O QUE FAZER:
1) Responda com base no texto:
(a) Quais são os três vereadores de João Pessoa que fazem parte do grupo de Nonato?
(b) A que partido o prefeito Luciano Cartaxo é filiado?
(c) Até quando deve sair a decisão final do vice-prefeito?
2) Copie do texto tudo desde "A situação da" até "Falta apenas oficializar.", substituindo "vice-prefeito" por "político".

TEXTO:
No PPS da Paraíba, por enquanto só uma decisão foi tomada: Não há a menor chance de acordo entre os grupos da situação (Gilma e Buba Germano) e da oposição (Nonato Bandeira e Bruno Farias). As outras, dependem de reuniões ainda sem data que os dois grupos pretendem fazer. Do lado da situação, a principal dúvida é quem disputará a presidência do diretório estadual: a deputada ou o marido. Do lado da oposição, Nonato bandeira garante que não teme o confronto e admite “bater chapa” com os adversários desde que “o grupo me apoie”.
O grupo a que se refere Nonato inclui os três vereadores de João Pessoa, Bruno Farias, Djanilson da Fonseca e Marco Antonio Cartaxo. Inclui também, é claro, a simpatia, digamos assim, do prefeito Luciano Cartaxo. Embora filiado ao PT, Cartaxo tem apoio dos três vereadores do PPS na Câmara Municipal e pode ajudar Nonato a conquistar votos dos diretorianos durante a convenção partidária. Da mesma forma que o governador Ricardo Coutinho deve pedir votos para os atuais dirigentes, de quem é aliado. A metodologia utilizada fica a cargo de cada um.
A situação da família Germano é mais cômoda porque já está definido que um dos dois (Gilma ou Buba) será candidato a presidente. Além disso, eles têm hoje o controle do diretório e, teoricamente, apoio da maioria. Mas, quem conhece Nonato sabe que isso não o intimida. O vice-prefeito aguarda apenas uma reunião com seu grupo para uma decisão final que deve acontecer até o final do mês. “Não tenho medo de desafios, mas preciso aguardar a posição do grupo”, justificou Bandeira.
Pelo jeito, o confronto já foi estabelecido. Falta apenas oficializar.

DADOS PARA ANÁLISE:
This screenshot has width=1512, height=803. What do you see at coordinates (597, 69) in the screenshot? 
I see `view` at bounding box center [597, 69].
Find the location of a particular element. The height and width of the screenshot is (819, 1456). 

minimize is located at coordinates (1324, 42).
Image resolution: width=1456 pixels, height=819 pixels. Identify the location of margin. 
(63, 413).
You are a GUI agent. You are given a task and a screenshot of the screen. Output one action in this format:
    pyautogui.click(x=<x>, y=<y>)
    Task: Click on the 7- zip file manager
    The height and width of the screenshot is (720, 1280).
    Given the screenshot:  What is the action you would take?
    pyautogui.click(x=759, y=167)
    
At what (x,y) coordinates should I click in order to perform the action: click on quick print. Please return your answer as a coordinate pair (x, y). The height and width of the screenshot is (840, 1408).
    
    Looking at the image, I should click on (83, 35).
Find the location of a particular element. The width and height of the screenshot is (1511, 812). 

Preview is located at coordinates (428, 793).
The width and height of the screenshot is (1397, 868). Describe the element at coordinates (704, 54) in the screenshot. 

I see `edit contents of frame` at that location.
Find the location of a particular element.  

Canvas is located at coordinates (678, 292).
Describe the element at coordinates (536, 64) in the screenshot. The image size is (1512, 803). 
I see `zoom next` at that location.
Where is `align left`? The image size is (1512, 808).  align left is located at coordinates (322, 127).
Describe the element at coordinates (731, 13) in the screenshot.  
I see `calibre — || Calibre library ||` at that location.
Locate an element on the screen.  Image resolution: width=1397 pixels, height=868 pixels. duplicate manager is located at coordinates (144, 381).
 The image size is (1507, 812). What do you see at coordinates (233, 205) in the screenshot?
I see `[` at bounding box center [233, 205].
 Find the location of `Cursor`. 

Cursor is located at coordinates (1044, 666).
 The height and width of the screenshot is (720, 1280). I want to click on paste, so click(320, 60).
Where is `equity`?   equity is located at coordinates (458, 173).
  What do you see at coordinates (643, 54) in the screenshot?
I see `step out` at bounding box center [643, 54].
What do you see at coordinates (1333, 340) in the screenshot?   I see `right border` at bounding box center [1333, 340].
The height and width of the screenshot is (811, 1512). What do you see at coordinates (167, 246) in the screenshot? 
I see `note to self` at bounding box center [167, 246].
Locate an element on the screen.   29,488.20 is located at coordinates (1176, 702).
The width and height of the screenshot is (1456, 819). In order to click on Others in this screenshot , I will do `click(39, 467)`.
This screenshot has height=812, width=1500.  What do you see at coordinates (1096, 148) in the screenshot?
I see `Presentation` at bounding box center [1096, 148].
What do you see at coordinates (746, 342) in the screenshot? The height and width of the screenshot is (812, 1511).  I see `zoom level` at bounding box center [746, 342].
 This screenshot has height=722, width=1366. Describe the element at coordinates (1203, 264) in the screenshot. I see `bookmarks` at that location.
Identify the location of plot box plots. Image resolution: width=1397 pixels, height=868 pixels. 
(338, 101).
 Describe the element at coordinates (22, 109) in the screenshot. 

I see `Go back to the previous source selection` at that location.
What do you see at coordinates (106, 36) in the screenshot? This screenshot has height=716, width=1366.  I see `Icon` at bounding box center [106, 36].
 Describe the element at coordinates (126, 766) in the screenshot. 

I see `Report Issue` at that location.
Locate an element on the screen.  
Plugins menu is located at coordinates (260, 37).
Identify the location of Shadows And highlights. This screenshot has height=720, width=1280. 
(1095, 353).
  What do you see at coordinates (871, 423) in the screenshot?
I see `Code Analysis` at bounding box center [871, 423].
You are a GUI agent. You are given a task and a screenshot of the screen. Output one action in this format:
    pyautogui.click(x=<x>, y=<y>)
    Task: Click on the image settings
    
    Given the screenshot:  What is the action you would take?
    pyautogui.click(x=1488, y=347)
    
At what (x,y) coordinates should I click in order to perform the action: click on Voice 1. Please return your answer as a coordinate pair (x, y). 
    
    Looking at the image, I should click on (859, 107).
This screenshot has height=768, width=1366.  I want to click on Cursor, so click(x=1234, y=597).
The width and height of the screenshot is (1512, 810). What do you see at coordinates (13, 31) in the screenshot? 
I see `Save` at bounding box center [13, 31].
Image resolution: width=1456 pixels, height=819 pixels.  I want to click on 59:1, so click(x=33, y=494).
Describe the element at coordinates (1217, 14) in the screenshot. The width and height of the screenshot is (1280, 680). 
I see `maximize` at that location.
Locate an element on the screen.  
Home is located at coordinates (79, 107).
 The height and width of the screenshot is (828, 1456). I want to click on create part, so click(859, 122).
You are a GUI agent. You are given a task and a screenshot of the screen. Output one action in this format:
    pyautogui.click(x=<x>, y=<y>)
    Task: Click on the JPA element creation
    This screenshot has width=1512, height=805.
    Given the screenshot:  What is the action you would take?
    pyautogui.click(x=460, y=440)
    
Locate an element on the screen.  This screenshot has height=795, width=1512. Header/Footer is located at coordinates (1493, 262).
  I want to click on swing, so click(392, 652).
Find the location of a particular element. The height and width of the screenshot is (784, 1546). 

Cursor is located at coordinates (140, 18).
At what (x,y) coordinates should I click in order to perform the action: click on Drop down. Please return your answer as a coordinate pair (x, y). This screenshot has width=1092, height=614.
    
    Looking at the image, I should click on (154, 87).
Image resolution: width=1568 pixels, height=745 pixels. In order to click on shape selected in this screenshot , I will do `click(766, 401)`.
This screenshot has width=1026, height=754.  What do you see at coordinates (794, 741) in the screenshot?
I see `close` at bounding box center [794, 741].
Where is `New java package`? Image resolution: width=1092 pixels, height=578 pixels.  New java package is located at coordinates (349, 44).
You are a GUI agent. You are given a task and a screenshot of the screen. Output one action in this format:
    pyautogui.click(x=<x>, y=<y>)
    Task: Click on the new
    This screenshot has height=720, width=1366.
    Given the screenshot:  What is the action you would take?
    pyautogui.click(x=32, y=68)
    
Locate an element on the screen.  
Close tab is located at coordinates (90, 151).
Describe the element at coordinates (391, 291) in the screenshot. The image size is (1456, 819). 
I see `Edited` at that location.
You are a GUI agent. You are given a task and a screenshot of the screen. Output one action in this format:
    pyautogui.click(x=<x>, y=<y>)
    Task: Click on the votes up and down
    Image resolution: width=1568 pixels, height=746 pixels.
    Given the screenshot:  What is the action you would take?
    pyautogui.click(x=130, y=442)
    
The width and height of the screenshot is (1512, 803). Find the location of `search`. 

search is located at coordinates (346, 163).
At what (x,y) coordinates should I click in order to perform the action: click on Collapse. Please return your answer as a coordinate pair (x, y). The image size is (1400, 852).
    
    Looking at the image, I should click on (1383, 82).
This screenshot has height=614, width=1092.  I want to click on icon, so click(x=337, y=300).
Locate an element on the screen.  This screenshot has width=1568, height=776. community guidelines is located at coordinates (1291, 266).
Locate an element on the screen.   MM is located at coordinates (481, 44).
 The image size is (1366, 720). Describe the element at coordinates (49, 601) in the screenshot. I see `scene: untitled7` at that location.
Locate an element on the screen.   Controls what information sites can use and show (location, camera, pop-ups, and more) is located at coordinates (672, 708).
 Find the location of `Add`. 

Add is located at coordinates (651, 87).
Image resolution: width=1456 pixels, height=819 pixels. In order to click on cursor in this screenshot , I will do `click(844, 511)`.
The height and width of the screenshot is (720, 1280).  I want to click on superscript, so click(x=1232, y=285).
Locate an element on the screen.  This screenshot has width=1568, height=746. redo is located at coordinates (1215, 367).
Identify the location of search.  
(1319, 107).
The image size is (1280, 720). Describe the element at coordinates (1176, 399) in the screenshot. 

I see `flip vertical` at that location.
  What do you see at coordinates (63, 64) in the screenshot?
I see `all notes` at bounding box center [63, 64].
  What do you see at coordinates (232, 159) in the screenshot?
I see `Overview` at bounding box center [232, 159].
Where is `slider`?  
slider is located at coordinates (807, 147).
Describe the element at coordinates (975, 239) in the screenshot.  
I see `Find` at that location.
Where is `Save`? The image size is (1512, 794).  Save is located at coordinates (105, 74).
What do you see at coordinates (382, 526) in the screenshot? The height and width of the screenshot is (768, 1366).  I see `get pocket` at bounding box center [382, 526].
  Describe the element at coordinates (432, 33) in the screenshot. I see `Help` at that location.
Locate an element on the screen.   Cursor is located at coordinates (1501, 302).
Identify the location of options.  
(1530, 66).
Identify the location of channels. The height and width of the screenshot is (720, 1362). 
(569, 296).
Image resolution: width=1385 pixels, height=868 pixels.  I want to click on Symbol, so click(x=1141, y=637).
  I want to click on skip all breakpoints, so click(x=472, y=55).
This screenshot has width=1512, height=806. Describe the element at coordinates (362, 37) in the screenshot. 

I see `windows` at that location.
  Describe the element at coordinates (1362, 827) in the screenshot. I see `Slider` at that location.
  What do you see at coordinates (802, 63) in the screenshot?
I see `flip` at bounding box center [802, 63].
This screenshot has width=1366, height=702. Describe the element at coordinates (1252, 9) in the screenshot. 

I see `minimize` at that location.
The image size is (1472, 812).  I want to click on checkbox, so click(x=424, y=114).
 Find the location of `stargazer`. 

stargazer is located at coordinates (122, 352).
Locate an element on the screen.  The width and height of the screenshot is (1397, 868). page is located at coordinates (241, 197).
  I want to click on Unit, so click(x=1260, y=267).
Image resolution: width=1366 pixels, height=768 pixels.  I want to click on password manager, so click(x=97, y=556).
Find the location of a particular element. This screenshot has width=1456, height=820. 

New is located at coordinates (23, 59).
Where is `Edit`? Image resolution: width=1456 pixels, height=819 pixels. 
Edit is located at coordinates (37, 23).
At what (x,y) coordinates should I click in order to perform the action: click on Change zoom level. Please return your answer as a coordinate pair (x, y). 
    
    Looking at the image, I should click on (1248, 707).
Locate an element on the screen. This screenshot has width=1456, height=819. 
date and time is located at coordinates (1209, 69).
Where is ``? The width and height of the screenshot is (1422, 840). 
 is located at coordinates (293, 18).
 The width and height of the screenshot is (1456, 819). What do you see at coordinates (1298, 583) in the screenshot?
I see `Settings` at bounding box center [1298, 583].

RESPOSTAS:
1)
(a) Bruno Farias, Djanilson da Fonseca e Marco Antonio Cartaxo.
(b) Ao PT.
(c) Até o final do mês.

2)
A situação da família Germano é mais cômoda porque já está definido que um dos dois (Gilma ou Buba) será candidato a presidente. Além disso, eles têm hoje o controle do diretório e, teoricamente, apoio da maioria. Mas, quem conhece Nonato sabe que isso não o intimida. O político aguarda apenas uma reunião com seu grupo para uma decisão final que deve acontecer até o final do mês. “Não tenho medo de desafios, mas preciso aguardar a posição do grupo”, justificou Bandeira.
Pelo jeito, o confronto já foi estabelecido. Falta apenas oficializar.